Unesp Public Domain Image …and ceramic material developed by the Center for the Development of Functional Materials: partnerships with businesses and collaboration with foreign researchersUnesp Public Domain Image

At different moments in its history, the IQ skillfully brought together teams of researchers in areas where it had no experience and provided them with the support needed to gain firm ground. In the late 1970s, for example, two former students of chemist and USP professor, Otto Gottlieb – one of Brazil’s pioneers in the chemistry of natural products – met in Araraquara and envisioned the formation of a research group dedicated to the topic. Ligia Maria Vettorato Trevisan was a professor at the IQ and Vanderlan Bolzani had just been hired by the Araraquara School of Pharmaceutical Sciences, also attached to Unesp. “Ligia wanted support for research on natural products at the Organic Chemistry Department, and she suggested that I move to the IQ,” recalls Bolzani, who transferred to the Institute, where she has worked for 40 years. Bolzani first devoted herself to research in the field of chemotaxonomy, which classifies plants according to their biochemical composition, and this allowed her to publish scientific papers even before there was a solid laboratory infrastructure. When Lúcia Xavier Lopes was hired (now retired), the women formed a trio of professors who worked to lay a foundation in natural product research. Bolzani and another professor, Maysa Furlan, later spent time in the United States doing post-doctoral work. “Even though the faculty wasn’t very big, Maysa and I had the backing of Unesp when we went abroad,” says the researcher, whose studies centered on finding substances that display pharmacological activity among species of Brazilian Rubiaceae, the plant family to which coffee belongs.

Today the group has six researchers who are responsible for the Center for Natural Products Bioassays, Biosynthesis, and Eco-physiology (NuBBE), which has identified and analyzed over 640 chemical compounds extracted from Brazilian biodiversity and has described them in over 250 scientific papers.

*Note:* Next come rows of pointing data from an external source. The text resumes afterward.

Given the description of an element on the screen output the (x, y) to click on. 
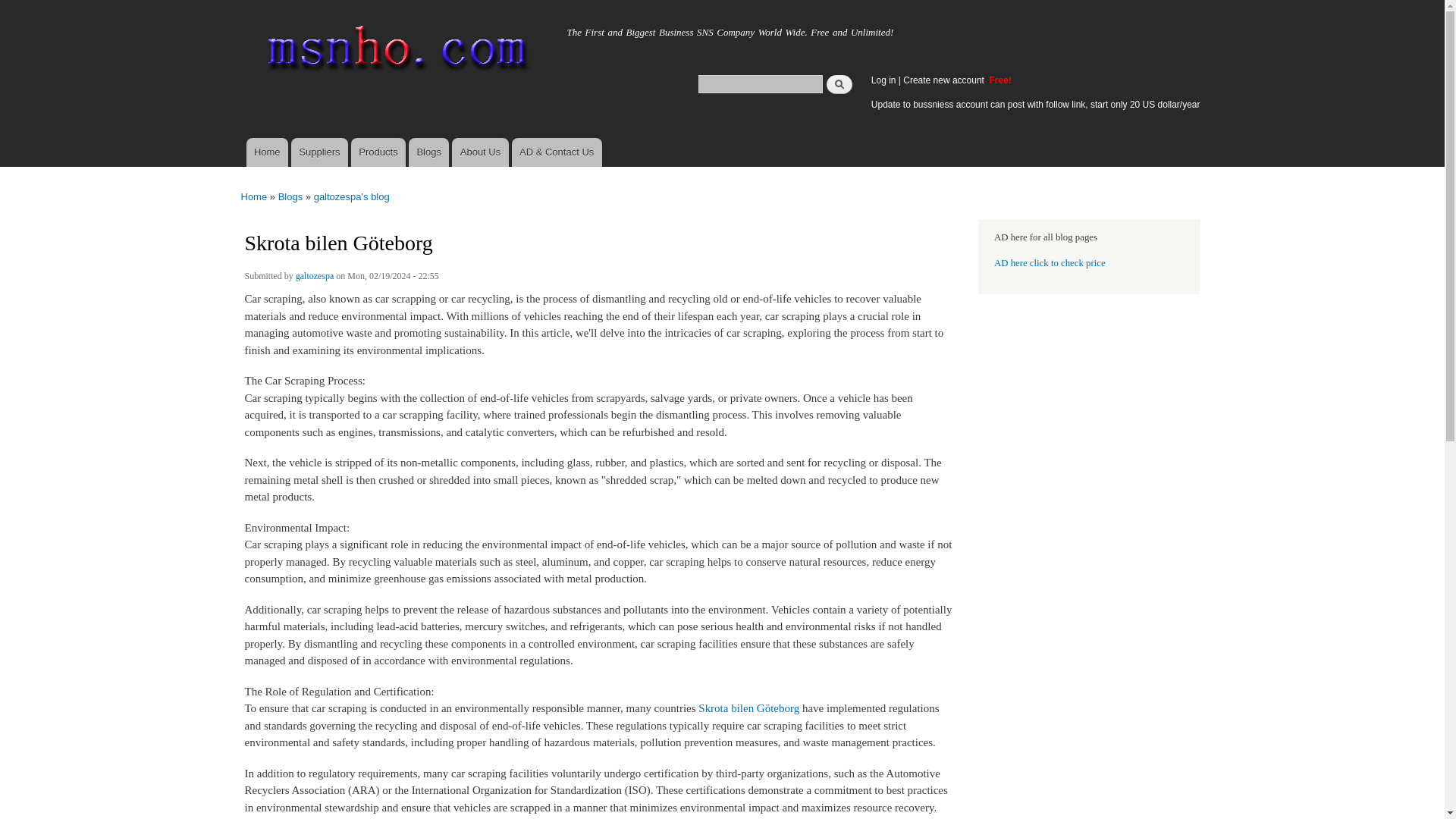
Home (282, 28)
Contact us (557, 152)
View user profile. (314, 277)
Search (839, 83)
Suppliers (319, 152)
AD here click to check price (1049, 262)
galtozespa (314, 277)
Enter the terms you wish to search for. (760, 83)
Skip to main content (690, 1)
Home (394, 51)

This experience qualified Bolzani to head the São Paulo State Bioprospecting Network (BIOprospecTA), one of the branches of the Biota-FAPESP Area Panel of Special Programs, created in 1999 to map diversity in the state of São Paulo. BIOprospecTA is an initiative aimed at developing pharmacological models and other products from plant, fungus, and marine organism extracts. Bolzani is now director of the Unesp Innovation Agency, founded by the university in 2009 to oversee policies to protect and license the intellectual property produced by the faculty.

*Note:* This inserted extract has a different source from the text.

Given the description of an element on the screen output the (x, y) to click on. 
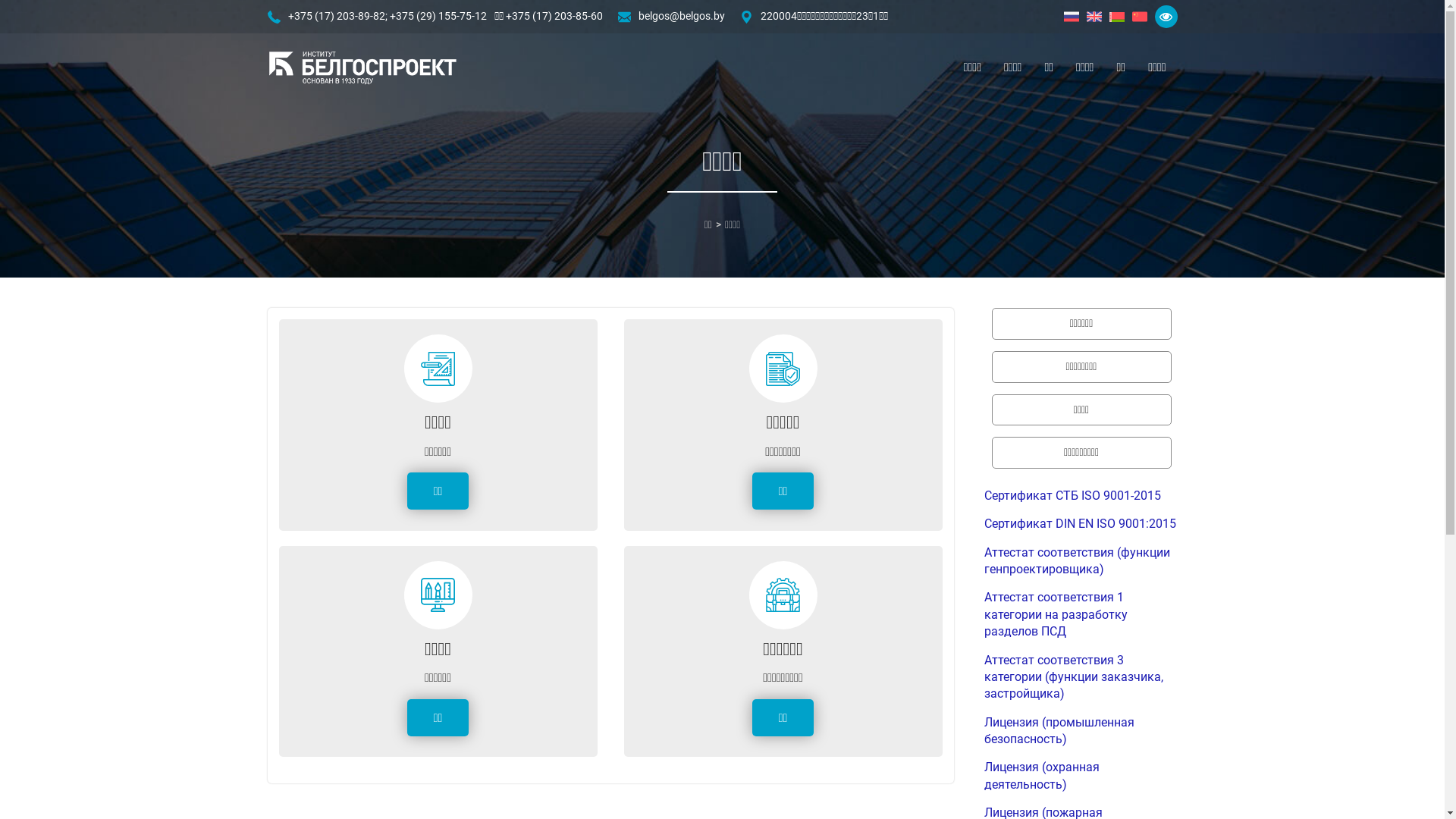
belgos@belgos.by Element type: text (681, 16)
+375 (17) 203-89-82; +375 (29) 155-75-12 Element type: text (387, 16)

This is the fourth in a series of reports on the 40-year history of São Paulo State University – Unesp

Projects
1. CDMF – Center for the Development of Functional Materials (nº 2013/07296-2); Grant Mechanism Research, Innovation, and Dissemination Centers (RIDC); Principal Investigator Elson Longo (Chemistry Institute, Unesp); Investment R$20,913,320.27 (for the entire project).
2. Multifunctional hybrid materials based on bacterial cellulose (nº 2014/24692-1); Grant Mechanism Research Grant – Visiting Researcher Grant – International – Agnieszka Tercjak; Principal Investigator Sidney José Lima Ribeiro (Chemistry Institute, Unesp); Investment R$45,756.20.